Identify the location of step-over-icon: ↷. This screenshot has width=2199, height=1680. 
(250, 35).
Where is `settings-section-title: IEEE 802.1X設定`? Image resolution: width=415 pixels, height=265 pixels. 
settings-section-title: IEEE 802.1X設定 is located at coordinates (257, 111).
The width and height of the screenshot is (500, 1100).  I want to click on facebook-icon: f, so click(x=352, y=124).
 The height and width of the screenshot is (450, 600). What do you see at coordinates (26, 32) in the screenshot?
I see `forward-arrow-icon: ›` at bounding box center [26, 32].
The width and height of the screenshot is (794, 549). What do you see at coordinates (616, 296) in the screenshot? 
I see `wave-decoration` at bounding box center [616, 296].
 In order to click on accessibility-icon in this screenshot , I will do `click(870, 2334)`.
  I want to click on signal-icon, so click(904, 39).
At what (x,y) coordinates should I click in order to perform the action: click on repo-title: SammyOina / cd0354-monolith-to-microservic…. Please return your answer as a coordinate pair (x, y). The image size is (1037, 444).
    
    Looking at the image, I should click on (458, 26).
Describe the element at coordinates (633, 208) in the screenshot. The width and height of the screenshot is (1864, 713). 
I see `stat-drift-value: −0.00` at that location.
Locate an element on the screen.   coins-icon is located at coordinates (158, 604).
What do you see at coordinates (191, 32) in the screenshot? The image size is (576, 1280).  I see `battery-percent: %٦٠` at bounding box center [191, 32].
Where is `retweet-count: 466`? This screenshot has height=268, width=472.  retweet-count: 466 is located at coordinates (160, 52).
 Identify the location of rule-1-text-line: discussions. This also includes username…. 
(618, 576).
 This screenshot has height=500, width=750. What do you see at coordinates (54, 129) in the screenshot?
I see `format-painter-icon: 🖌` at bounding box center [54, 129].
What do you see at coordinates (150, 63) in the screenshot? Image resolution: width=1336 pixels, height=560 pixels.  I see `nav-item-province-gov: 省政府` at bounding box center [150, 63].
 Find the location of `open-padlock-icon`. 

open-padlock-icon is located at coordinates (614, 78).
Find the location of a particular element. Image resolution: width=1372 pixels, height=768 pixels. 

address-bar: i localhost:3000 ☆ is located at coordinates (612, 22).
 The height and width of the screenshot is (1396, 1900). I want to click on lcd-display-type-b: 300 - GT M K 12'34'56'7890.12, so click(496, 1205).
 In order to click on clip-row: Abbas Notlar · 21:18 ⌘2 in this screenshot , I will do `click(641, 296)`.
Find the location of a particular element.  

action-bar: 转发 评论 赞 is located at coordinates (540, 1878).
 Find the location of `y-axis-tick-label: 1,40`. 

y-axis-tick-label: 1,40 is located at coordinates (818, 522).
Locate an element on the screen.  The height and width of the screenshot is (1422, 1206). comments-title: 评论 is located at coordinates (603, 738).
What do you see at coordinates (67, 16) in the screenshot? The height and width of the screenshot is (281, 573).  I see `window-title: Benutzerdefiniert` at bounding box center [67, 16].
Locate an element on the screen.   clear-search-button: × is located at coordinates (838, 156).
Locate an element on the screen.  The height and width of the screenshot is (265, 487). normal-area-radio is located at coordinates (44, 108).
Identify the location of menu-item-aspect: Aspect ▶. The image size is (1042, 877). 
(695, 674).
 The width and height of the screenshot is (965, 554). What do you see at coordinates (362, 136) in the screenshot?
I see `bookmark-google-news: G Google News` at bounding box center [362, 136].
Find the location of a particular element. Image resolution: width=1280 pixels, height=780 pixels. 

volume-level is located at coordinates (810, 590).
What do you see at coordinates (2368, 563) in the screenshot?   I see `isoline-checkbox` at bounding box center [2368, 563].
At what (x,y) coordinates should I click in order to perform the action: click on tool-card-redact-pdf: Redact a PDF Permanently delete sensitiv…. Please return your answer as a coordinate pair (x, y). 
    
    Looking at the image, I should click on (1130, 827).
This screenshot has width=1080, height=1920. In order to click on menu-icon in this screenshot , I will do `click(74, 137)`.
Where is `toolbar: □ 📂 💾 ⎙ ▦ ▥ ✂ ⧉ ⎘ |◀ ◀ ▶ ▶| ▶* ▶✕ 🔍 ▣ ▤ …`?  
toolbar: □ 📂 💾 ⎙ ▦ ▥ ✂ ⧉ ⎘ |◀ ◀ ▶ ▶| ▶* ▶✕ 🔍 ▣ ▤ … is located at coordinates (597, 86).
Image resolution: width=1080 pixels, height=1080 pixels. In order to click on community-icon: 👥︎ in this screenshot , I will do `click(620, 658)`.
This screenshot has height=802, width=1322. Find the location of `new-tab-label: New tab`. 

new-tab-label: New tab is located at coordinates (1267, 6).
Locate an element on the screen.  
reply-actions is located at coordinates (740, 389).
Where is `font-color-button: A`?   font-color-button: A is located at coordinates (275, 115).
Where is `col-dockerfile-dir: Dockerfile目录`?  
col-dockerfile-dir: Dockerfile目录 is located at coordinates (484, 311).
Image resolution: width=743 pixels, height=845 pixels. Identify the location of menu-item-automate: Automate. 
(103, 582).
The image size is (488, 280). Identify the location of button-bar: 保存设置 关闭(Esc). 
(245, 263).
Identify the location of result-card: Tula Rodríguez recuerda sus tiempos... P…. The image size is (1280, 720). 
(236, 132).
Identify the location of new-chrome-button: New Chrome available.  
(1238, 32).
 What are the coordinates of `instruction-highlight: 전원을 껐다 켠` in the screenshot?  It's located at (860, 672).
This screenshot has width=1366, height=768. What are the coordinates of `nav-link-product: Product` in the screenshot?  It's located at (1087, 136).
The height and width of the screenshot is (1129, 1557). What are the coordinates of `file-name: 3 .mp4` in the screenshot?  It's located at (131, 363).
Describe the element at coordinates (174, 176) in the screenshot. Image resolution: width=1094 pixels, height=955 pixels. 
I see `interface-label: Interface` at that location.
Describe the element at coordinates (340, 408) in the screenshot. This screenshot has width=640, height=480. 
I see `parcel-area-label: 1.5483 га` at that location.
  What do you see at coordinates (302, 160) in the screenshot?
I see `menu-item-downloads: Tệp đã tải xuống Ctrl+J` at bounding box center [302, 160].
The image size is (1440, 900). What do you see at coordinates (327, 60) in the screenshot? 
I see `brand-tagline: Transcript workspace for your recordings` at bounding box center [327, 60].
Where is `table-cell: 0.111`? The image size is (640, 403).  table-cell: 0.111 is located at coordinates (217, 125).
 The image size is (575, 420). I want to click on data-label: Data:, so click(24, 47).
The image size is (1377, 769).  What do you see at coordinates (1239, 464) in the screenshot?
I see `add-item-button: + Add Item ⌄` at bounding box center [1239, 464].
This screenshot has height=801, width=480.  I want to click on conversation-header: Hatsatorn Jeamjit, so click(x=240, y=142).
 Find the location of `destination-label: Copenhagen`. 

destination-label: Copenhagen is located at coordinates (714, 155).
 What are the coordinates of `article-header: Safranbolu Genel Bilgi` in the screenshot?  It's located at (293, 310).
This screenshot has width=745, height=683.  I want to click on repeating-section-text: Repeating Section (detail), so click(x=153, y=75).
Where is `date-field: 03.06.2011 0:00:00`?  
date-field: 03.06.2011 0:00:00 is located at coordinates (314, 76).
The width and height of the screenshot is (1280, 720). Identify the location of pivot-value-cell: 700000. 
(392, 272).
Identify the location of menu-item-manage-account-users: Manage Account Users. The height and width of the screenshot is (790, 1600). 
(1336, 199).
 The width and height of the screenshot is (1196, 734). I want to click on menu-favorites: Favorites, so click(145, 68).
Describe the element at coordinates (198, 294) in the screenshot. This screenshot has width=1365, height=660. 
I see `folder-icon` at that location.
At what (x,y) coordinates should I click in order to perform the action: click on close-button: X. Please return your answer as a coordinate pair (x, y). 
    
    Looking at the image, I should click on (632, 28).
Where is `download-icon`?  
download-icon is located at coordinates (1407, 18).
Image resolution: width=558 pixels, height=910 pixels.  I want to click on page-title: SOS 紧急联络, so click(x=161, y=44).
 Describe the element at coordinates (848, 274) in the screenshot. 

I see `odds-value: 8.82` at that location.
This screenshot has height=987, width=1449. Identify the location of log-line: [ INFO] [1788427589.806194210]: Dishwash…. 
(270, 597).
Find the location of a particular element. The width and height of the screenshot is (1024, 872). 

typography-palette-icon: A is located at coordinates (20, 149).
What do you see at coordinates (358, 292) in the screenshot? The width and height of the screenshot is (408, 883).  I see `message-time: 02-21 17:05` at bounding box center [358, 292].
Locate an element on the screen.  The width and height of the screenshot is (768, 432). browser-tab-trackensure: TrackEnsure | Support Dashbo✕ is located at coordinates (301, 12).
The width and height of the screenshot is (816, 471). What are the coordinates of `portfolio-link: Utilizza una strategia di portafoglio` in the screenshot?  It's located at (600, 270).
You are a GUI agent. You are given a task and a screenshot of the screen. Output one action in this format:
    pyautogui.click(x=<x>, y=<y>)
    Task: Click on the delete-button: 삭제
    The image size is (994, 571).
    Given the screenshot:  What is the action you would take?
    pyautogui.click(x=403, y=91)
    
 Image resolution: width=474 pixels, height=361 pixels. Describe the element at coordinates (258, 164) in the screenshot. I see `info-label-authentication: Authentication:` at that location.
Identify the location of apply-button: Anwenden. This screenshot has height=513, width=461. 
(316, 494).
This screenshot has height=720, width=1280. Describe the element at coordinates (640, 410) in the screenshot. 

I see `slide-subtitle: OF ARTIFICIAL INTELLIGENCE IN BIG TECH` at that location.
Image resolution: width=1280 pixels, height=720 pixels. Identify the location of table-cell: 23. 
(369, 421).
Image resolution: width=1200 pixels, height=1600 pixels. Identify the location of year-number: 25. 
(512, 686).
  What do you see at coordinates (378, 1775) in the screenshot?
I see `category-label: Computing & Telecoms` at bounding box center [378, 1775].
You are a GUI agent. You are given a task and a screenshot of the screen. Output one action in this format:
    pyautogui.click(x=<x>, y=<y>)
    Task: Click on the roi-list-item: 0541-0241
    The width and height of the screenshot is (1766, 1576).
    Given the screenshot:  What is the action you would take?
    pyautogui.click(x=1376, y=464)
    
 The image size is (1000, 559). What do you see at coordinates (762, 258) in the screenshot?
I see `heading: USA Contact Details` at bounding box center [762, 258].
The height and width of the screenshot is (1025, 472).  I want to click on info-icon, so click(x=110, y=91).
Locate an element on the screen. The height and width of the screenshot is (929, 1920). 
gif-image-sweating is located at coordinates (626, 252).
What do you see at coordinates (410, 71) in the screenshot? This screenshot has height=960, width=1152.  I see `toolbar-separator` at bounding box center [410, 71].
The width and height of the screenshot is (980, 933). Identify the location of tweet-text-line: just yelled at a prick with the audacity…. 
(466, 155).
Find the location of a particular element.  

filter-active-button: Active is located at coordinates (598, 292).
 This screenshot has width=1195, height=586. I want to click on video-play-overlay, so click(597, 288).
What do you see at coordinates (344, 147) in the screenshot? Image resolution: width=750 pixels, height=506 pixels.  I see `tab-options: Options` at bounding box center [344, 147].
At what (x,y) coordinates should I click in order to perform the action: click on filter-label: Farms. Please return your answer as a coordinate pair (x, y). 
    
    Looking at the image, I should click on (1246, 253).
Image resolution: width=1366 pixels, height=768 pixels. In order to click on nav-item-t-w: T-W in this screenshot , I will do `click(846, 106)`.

+++

*TO DO*
In the items from the line containing "The image size is (1440, 900)." through the line containing "The image size is (575, 420).", change "What do you see" to "What element appears". Write out only those lines, with everything else unchanged.

*SOLUTION FOR THIS EXERCISE*
The image size is (1440, 900). What element appears at coordinates (327, 60) in the screenshot? 
I see `brand-tagline: Transcript workspace for your recordings` at bounding box center [327, 60].
Where is `table-cell: 0.111`? The image size is (640, 403).  table-cell: 0.111 is located at coordinates (217, 125).
 The image size is (575, 420). I want to click on data-label: Data:, so click(24, 47).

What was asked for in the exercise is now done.